Moritz BraigMarius MenzaJochen LeupoldPierre LeVanLi FengCheng-Wen KoConstantin von Zur MühlenAxel J KrafftJuergen HennigDominik von ElverfeldtPublished in: NMR in biomedicine (2020)
Preclinical 4D flow MRI remains challenging and is restricted for parallel imaging acceleration due to the limited number of available receive channels. A radial acquisition with combined parallel imaging and temporal compressed sensing reconstruction was implemented to achieve accelerated preclinical 4D flow MRI. In order to increase the accuracy of the measured velocities, a quantitative evaluation of different temporal regularization weights for the compressed sensing reconstruction based on velocity instead of magnitude data is performed.

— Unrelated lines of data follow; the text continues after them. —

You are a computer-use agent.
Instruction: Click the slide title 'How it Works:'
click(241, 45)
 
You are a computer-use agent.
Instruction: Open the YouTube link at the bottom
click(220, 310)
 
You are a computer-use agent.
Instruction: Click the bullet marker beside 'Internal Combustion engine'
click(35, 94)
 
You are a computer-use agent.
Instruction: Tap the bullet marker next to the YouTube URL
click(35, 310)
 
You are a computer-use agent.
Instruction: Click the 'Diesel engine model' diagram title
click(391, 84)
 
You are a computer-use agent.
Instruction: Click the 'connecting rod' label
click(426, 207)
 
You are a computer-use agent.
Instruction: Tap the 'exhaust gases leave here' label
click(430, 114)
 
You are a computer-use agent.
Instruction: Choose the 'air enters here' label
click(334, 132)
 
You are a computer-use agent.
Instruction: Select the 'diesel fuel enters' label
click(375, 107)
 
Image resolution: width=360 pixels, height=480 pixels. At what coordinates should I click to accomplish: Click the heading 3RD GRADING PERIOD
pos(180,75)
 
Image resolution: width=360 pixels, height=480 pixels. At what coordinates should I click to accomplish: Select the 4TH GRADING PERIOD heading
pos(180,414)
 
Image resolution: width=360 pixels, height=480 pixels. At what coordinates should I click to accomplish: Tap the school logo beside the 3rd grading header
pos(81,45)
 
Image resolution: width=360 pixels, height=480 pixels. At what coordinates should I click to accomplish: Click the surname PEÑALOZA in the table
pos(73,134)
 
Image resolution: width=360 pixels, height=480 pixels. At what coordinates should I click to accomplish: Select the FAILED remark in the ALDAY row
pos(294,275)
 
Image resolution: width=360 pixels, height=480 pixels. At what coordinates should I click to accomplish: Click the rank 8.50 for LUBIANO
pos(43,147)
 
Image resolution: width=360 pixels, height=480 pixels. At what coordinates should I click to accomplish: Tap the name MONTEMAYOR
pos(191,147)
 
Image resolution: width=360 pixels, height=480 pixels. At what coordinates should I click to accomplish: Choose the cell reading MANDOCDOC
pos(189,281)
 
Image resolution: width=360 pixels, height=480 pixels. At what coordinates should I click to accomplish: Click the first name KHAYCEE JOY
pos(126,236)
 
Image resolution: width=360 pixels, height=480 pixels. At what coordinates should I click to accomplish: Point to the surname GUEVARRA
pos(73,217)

A 3D radial retrospectively triggered phase contrast sequence with a combined parallel imaging and compressed sensing reconstruction with temporal regularization was developed. It was validated in a phantom and in vivo (C57BL/6 J mice), against an established fully sampled Cartesian sequence. Different undersampling factors (USFs [12, 15, 20, 30, 60]) were evaluated, and the effect of undersampling was analyzed in detail for magnitude and velocity data. Temporal regularization weights λ were evaluated for different USFs. Acceleration factors of up to 20 compared with full Nyquist sampling were achieved. The peak flow differences compared with the Cartesian measurement were the following: USF 12, 3.38%; USF 15, 4.68%; USF 20, 0.95%. The combination of 3D radial center-out trajectories and compressed sensing reconstruction is robust against motion and flow artifacts and can significantly reduce measurement time to 30 min at a resolution of 180 μm3 . Concisely, radial acquisition with combined compressed sensing and parallel imaging proved to be an excellent method for analyzing complex flow patterns in mice.